Observant quelques mouvements au niveau de son ventre, mon appréhension fit un bon et mon effroi s’apprêtait à faire de même quand je dus aller chercher le bébé kangourou dans la poche de sa mère mourante. Je fus d’abord libéré de découvrir l’enfant de quelques semaines miraculeusement indemne avant de réaliser immédiatement que je venais de le sortir de la poche de sa mère mourante. Ultime sacrifice parental face auquel je ne pu retenir mes larmes. Sa mère rendit son dernier soupir au moment où nous nous interrogions avec Tomas sur le besoin d’abréger ses souffrances.

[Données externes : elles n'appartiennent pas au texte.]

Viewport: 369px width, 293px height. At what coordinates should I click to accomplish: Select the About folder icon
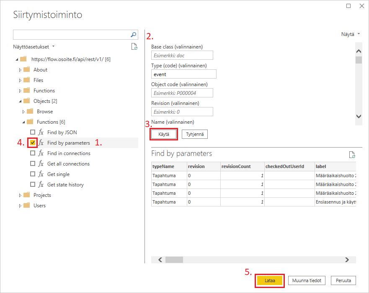click(27, 70)
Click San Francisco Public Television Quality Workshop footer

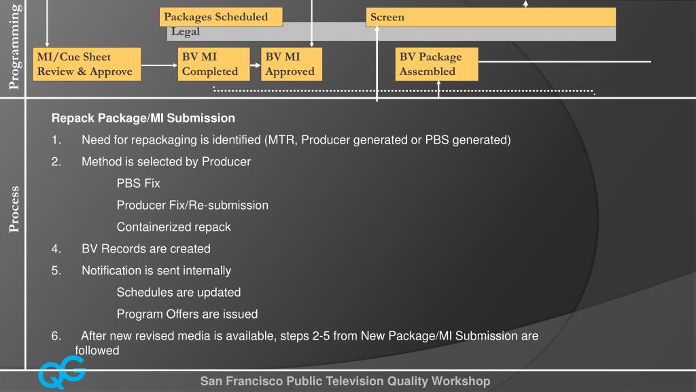(x=345, y=381)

Je fus soulagé de ne pas avoir la responsabilité du conducteur dans cet événement bien que je du endosser celle du dissipateur d’attention, déjà bien assez lourde. Je ne pu m’empêcher de compatir à la douleur que Tomas du ressentir.

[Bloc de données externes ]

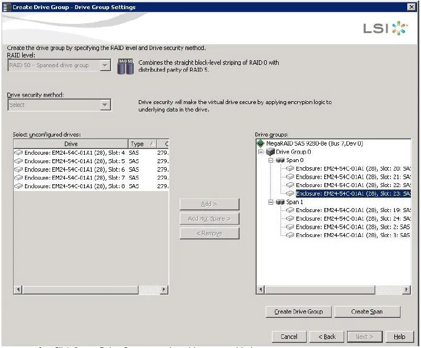
Task: Collapse the Span 1 tree node
Action: tap(270, 202)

Il traînât sa dépouille dans un coin reculé pendant que je tenais l’orphelin dans mes bras, trop conscient de la douleur de séparation que ce petit être vivait en cet instant décisif de sa vie. Ses petits cris me déchiraient le cœur et je ne pu que lui donner tout mon amour d’être vivant à être vivant pour essayer d’apaiser son tourment. Survivrait-il à cette séparation, seront-nous en mesure de nous occuper de lui, était-il seulement sevré ?
La vie, la mort, partout dans le monde, ce rythme, ce cycle, cette réalité. Tomas voulut que je le prenne en photo avec et, presque à contrecœur, partagé entre la culpabilité de ce voyeurisme mortifère et l’envie de garder une preuve de ce moment inoubliable, je me résolu à lui demander de faire de même.
J’ai gardé contre mon cœur le bébé kangourou tout le reste du trajet, tentant par mes modestes moyens de calmer ses cris, son incompréhension et ses coups de pattes.
Tomas, se sentant responsable, fit tout son possible pour trouver une issue à la vie de l’orphelin. Ce fut un relâchement et une consolation d’apprendre deux jours après qu’il avait pu trouver un refuge privé pour animaux dans la ville voisine.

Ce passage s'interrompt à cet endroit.